Version Latest

TensorFlow Generic Setup

This guide will explain how to set up your machine to run the OpenCL™ version of TensorFlow™ using ComputeCpp, a SYCL™ implementation. This guide describes how to build and run TensorFlow 1.9 on any device supporting SPIR or SPIR-V.

These instructions were tested on Ubuntu 16.04 with an AMD R9 Nano Fury GPU. For Arm platforms please read our other guide and for other platforms, please adapt the instructions below.

Configuration management

These instructions relate to the following versions:

  • Tensorflow : master
  • ComputeCpp : 1.1.1
  • CPU : 64-bit CPU
  • GPU : AMD R9 Nano Fury or Intel Gen9 HD Graphics


  • For older or newer versions of TensorFlow, please contact Codeplay for build documentation.
  • If you are interested in the latest features you may try our experimental branch.
  • OpenCL devices other than those listed above may work, but Codeplay does not support them at this time.

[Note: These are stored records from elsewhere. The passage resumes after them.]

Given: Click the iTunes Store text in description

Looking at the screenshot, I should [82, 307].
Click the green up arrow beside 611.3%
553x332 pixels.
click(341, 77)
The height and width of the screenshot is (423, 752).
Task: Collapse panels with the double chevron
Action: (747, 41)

  • Ubuntu 16.04.1 (more recent versions of Ubuntu, or other Linux distributions, may work but are not supported) Use either or all of the following OpenCL drivers depending on your hardware.

Driver amdgpu-pro version 17.50-511655

Note: this version is required as more recent versions have not been verified to work, and may break OpenCL support for features such as SPIR.

wget --referer
tar xf amdgpu-pro-17.50-511655.tar.xz
./amdgpu-pro-17.50-511655/amdgpu-pro-install --opencl=legacy --headless

These options install the driver for compute only, so please look at the help if you want to use this driver for graphics too.

Driver Intel NEO version 18.38.11535

This is the latest version tested. Newer versions of the driver may work but could have performance or correctness issues.

sudo dpkg -i intel-opencl_18.38.11535_amd64.deb

Verify your OpenCL installation with clinfo

sudo apt-get update
sudo apt-get install clinfo

The output should list at least one platform and one device. The "Extensions" field of the device properties should include cl_khr_spir and/or cl_khr_il_program.

Build TensorFlow with SYCL

Install dependency packages

sudo apt-get update
sudo apt-get install git cmake gcc build-essential libpython-all-dev opencl-headers openjdk-8-jdk python python-dev python-pip zlib1g-dev
pip install --user numpy==1.14.5 wheel==0.31.1 six==1.11.0 mock==2.0.0 enum34==1.1.6

Specific python package versions are added here for reference. Version 1.14.5 of numpy is required, as newer versions are known to break.

Install toolchains

tar -xf ComputeCpp-CE-1.1.1-Ubuntu.16.04-64bit.tar.gz
sudo mv ComputeCpp-CE-1.1.1-Ubuntu-16.04-x86_64 /usr/local/computecpp
export COMPUTECPP_TOOLKIT_PATH=/usr/local/computecpp
export LD_LIBRARY_PATH+=:/usr/local/computecpp/lib

The computecpp_info tool should now list your supported devices similar to the below message.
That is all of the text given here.